START Raw data

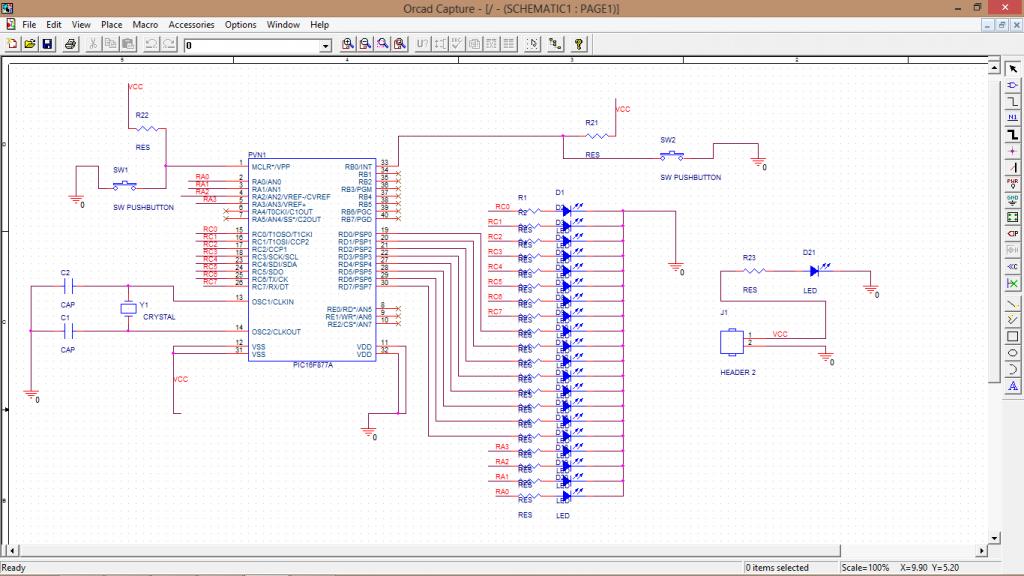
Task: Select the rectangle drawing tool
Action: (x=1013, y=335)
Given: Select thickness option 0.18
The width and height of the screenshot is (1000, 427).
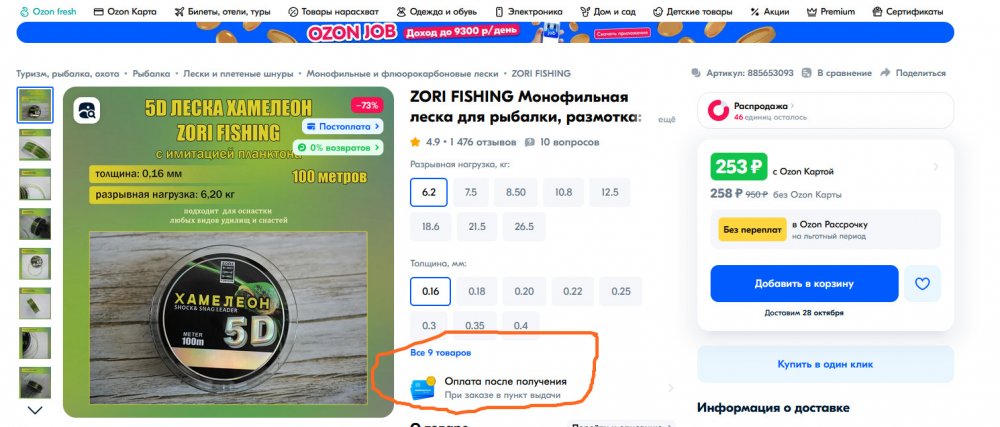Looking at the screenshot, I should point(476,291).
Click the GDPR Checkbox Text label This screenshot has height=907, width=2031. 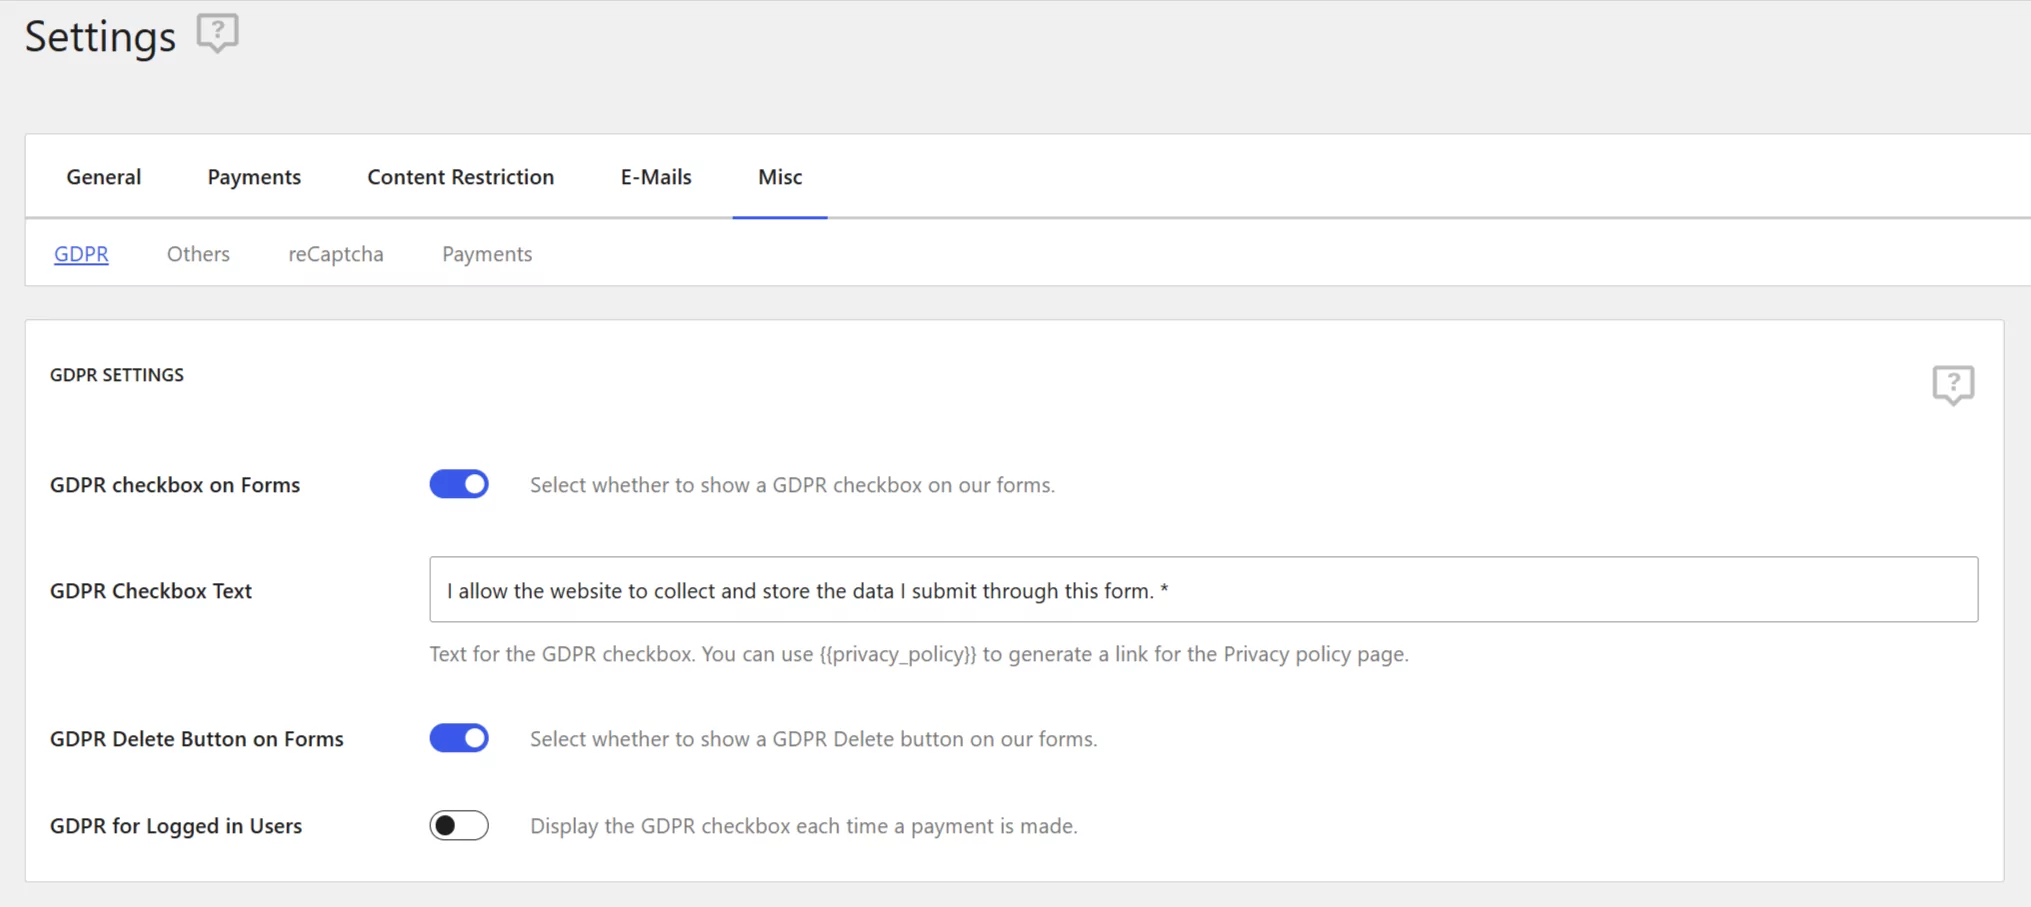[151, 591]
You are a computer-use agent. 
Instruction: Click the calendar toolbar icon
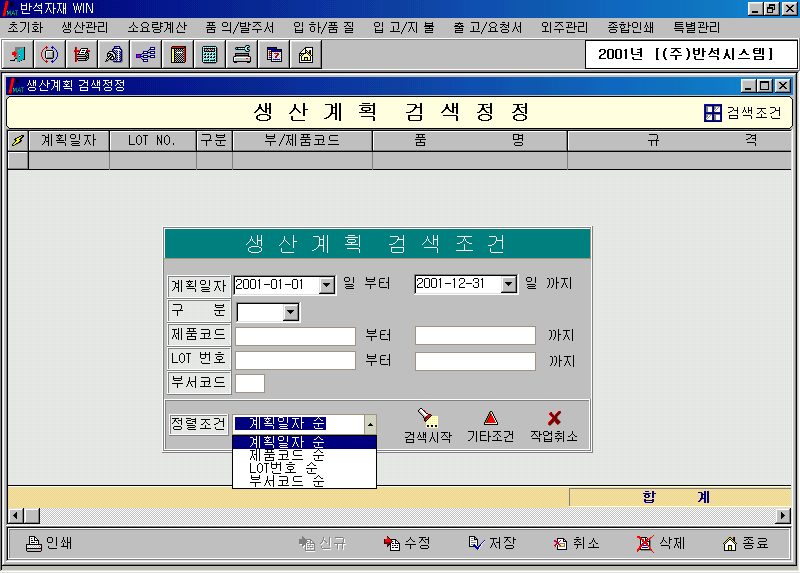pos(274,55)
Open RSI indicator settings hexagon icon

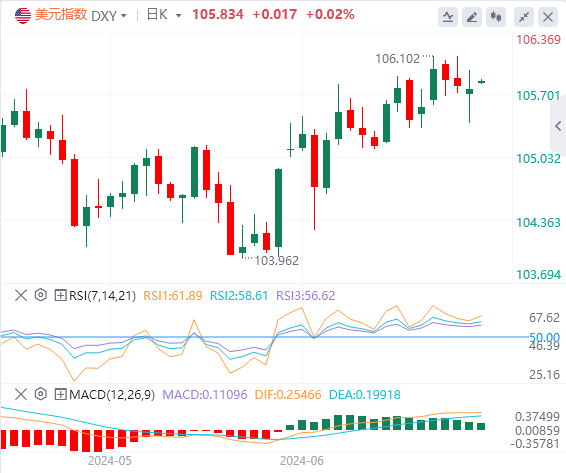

END Raw data

**Problem requirements:** Retype precisely, and only, the lines from the one holding "Instruction: Click the calendar toolbar icon" through the final line of the data above, with the pictures omitted.

**Task response:**
Instruction: Click the calendar toolbar icon
pos(274,55)
Open RSI indicator settings hexagon icon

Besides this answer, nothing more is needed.